I agree. We were also asked about value-based pricing. That took the debate beyond the confines of the clause, but I want to share this information. The Government have been consulting on proposals on the new value-based approach to pricing branded medicines. We began the consultation in December, it closed on 17 March and we expect to publish our response shortly. There will be ample opportunity to study it and, hopefully, take it into account in our debates on Report.
I said that I would speak about the word “significant”. The courts have taken the approach of interpreting expressions using the term “significant” in the context of the underlying philosophy of the legislation in which the expression is used. There are a couple of cases where this has been explored. There is the Pedley case of 2009. There is also a quote from the case Re A (children) (care proceedings: threshold criteria) CA 2009. In essence, courts will look first at the definition in a dictionary, and they will then set that in the context of the Bill. In this case they will, I am sure, look at issues of autonomy as against the Secretary of State’s evidenced judgment about whether there has been a significant failure.

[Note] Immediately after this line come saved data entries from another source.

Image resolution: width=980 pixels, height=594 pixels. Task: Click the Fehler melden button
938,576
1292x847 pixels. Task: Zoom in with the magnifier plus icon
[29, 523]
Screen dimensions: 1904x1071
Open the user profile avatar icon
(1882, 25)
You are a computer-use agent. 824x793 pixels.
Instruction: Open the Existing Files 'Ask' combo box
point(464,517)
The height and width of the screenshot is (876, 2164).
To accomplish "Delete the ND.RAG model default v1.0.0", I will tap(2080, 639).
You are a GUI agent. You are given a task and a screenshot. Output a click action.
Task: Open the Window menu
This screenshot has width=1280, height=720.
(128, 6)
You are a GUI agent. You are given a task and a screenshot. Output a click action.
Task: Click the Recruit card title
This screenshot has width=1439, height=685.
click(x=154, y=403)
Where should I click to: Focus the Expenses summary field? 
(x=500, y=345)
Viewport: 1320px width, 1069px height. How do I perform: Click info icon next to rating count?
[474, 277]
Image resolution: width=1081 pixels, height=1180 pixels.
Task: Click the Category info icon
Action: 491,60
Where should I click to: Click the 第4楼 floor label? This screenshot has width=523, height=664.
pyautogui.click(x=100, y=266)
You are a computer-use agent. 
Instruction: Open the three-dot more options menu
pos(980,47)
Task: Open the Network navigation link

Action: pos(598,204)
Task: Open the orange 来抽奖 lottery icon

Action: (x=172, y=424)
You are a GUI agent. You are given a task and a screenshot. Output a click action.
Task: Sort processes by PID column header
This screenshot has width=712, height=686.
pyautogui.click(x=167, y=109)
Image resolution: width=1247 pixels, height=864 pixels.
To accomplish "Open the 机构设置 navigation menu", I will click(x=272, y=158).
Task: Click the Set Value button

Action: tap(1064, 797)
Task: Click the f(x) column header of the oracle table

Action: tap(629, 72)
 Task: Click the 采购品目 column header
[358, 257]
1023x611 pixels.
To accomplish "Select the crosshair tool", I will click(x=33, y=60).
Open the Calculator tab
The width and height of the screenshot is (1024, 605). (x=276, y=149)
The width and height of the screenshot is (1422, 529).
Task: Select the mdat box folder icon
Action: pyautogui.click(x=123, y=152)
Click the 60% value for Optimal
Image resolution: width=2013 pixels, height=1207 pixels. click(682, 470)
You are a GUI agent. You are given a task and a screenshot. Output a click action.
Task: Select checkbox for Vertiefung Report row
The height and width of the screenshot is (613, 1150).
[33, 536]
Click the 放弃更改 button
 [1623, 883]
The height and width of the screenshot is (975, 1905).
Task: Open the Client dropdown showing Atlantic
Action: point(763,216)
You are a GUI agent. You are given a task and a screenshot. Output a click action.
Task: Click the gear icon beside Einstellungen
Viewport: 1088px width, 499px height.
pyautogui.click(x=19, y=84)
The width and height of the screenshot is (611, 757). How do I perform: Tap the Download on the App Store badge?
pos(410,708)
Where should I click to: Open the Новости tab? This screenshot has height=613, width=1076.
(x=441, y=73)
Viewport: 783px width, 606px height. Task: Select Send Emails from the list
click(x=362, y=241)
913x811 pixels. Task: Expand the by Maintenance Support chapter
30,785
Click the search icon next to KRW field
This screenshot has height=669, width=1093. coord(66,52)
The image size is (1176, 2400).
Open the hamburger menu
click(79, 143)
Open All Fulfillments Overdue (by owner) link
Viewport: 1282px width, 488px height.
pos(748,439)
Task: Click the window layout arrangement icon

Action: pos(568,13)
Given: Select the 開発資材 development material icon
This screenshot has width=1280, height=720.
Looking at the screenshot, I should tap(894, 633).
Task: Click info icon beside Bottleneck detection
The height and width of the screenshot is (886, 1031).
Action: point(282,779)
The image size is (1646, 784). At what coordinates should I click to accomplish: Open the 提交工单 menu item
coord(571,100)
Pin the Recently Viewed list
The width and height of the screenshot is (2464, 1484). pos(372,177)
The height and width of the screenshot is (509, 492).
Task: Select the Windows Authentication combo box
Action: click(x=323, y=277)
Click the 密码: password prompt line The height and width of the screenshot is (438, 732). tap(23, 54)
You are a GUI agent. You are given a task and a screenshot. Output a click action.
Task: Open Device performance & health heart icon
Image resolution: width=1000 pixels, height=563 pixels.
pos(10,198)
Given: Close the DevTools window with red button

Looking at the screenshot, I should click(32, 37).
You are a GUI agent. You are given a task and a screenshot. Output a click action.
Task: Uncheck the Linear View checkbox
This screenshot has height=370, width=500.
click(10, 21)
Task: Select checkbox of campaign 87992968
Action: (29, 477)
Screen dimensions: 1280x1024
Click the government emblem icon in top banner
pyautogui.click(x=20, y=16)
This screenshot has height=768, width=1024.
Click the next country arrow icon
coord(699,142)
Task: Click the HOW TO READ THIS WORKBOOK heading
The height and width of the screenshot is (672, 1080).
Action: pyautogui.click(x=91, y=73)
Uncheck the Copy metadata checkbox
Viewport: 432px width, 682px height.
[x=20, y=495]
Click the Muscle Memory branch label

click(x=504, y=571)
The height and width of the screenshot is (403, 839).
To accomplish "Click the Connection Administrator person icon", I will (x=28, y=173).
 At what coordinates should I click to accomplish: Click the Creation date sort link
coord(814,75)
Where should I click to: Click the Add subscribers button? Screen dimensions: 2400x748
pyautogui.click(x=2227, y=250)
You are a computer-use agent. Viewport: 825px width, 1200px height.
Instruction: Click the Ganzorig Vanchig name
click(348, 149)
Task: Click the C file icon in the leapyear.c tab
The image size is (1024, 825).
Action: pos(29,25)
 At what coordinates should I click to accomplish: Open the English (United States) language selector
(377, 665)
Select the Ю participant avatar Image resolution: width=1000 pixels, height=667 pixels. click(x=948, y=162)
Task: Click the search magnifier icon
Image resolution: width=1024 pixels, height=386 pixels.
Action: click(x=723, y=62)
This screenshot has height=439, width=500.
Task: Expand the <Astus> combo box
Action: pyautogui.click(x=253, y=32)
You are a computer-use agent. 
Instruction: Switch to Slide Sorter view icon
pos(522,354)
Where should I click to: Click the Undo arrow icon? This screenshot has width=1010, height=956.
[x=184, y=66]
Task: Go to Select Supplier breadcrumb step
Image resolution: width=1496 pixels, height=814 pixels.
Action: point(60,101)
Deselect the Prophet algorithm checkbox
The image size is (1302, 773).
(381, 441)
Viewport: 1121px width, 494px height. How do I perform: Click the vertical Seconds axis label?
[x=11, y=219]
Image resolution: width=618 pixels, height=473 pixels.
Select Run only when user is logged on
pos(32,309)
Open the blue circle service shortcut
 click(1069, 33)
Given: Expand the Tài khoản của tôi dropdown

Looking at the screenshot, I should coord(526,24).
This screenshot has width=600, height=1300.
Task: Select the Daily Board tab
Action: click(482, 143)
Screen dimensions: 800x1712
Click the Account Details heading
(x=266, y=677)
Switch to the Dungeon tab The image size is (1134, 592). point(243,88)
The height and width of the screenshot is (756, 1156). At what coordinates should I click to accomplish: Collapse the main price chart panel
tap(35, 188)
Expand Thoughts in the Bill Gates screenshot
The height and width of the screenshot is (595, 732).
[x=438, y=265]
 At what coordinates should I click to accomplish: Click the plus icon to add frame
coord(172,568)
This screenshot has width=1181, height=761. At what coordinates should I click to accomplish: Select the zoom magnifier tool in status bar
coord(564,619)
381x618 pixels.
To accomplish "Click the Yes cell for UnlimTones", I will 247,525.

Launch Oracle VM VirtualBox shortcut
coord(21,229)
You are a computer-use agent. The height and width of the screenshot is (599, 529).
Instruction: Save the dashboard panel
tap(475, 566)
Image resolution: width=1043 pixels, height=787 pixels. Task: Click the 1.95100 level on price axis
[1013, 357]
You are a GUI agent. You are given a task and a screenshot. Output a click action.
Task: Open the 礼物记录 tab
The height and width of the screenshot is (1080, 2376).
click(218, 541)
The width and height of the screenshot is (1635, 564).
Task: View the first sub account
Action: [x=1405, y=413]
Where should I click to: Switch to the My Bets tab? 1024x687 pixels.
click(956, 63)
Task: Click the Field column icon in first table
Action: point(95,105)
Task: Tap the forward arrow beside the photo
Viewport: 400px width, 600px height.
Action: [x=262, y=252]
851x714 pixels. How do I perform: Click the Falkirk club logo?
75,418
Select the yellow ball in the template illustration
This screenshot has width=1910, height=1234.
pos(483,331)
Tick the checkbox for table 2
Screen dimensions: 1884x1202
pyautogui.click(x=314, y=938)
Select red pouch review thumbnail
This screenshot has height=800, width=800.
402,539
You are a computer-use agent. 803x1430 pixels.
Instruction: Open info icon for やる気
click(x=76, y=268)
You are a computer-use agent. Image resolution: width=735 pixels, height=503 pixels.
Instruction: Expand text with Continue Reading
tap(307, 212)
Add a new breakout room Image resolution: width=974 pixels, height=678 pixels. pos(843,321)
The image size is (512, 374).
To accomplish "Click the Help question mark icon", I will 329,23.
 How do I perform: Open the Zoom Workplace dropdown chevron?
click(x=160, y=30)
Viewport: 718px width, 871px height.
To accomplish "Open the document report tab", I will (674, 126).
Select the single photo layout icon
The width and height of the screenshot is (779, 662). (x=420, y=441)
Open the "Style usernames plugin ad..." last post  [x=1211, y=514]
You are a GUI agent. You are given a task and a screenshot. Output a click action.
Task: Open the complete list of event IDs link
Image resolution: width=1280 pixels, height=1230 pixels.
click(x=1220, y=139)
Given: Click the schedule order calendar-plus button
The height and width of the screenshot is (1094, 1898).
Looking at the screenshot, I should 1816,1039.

That means that if NICE does not recommend an important drug or recommends a drug that is controversial, the Secretary of State has no power to intervene. NICE is an independent body and must be allowed to issue guidance free from political interference. In making its recommendations, NICE takes into account all the latest clinical evidence and issues final guidance on the use of a drug only after careful consideration of that evidence and wide consultation with stakeholders. I hope that that reassures the right hon. Gentleman.
The right hon. Gentleman is right to rehearse the fact that there is a process in relation to quality standards. We say that there will be a library of up to 150, and the National Quality Board is working to commission those from NICE. I hope that I have addressed the concerns of hon. Members and that the clause will stand part of the Bill.
Amendments made: 219, in clause 242, page 216, line 39, at end insert ‘, and
() the failure is significant.’.
Amendment 220, in clause 242, page 217, line 8, at end insert—
‘( ) Where the Secretary of State exercises a power under subsection (1) or (3), the Secretary of State must publish reasons for doing so.’.—(Paul Burstow.)